J Oncol. 2011;2011:946936. doi: 10.1155/2011/946936. Epub 2010 Dec 23.
ITD-Flt3 mutations are detected in leukemia stem cells (LSCs) in acute myeloid leukemia (AML) patients. While antagonizing Survivin normalizes ITD-Flt3-induced acute leukemia, it also impairs hematopoietic stem cell (HSC) function, indicating that identification of differences in signaling pathways downstream of Survivin between LSC and HSC are crucial to develop selective Survivin-based therapeutic strategies for AML. Using a Survivin-deletion model, we identified 1,096 genes regulated by Survivin in ITD-Flt3-transformed c-kit(+), Sca-1(+), and lineage(neg) (KSL) cells, of which 137 are deregulated in human LSC. Of the 137, 124 genes were regulated by Survivin exclusively in ITD-Flt3(+) KSL cells but not in normal CD34(neg) KSL cells.
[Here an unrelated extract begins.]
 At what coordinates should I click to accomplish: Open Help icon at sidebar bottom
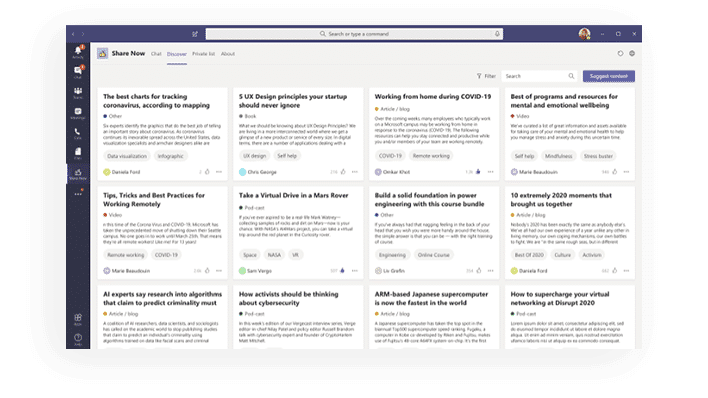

Survivin-regulated genes in LSC connect through a network associated with the epidermal growth factor receptor signaling pathway and falls into various functional categories independent of effects on apoptosis. Pathways downstream of Survivin in LSC that are distinct from HSC can be potentially targeted for selective anti-LSC therapy.
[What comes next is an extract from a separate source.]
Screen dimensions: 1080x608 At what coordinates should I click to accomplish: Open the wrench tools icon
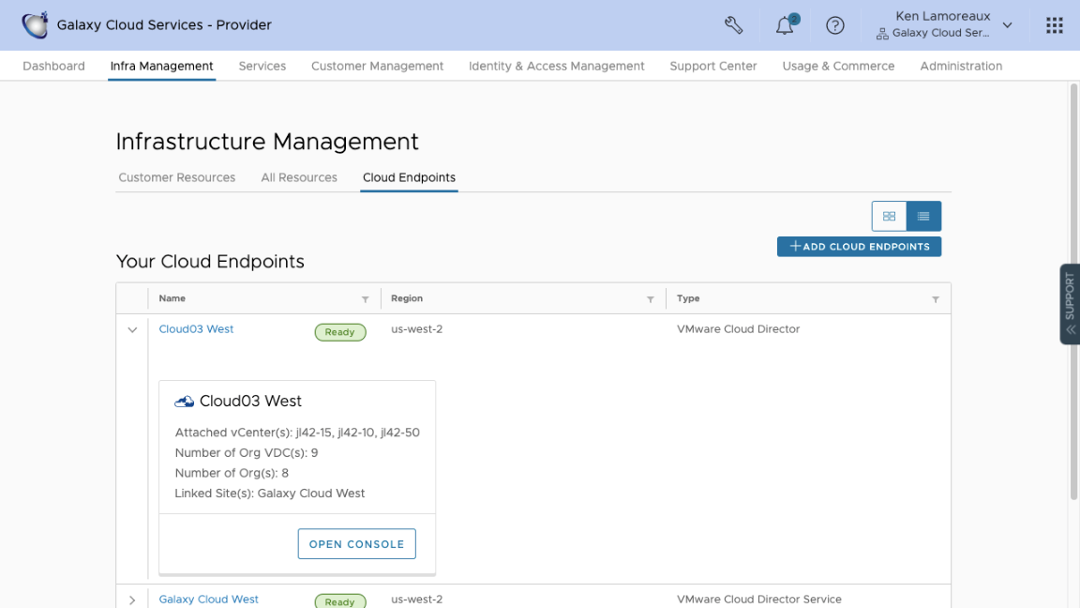click(734, 25)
ITD-Flt3 突变存在于急性髓系白血病(AML)患者的白血病干细胞(LSCs)中。拮抗 Survivin 可以使 ITD-Flt3 诱导的急性白血病正常化,但也会损害造血干细胞(HSC)的功能,这表明鉴定 Survivin 下游信号通路在 LSC 和 HSC 之间的差异对于开发针对 AML 的选择性 Survivin 为基础的治疗策略至关重要。我们使用 Survivin 缺失模型,鉴定了 1096 个在 ITD-Flt3 转化的 c-kit(+)、Sca-1(+)和谱系(neg)(KSL)细胞中受 Survivin 调节的基因,其中 137 个在人类 LSC 中失调。在 137 个基因中,有 124 个基因仅受 ITD-Flt3(+) KSL 细胞中的 Survivin 调节,而不受正常 CD34(neg) KSL 细胞的调节。LSC 中受 Survivin 调节的基因通过与表皮生长因子受体信号通路相关的网络连接,并分为各种与凋亡无关的功能类别。LSC 中与 HSC 不同的 Survivin 下游途径可能成为潜在的针对 LSC 的选择性治疗靶点。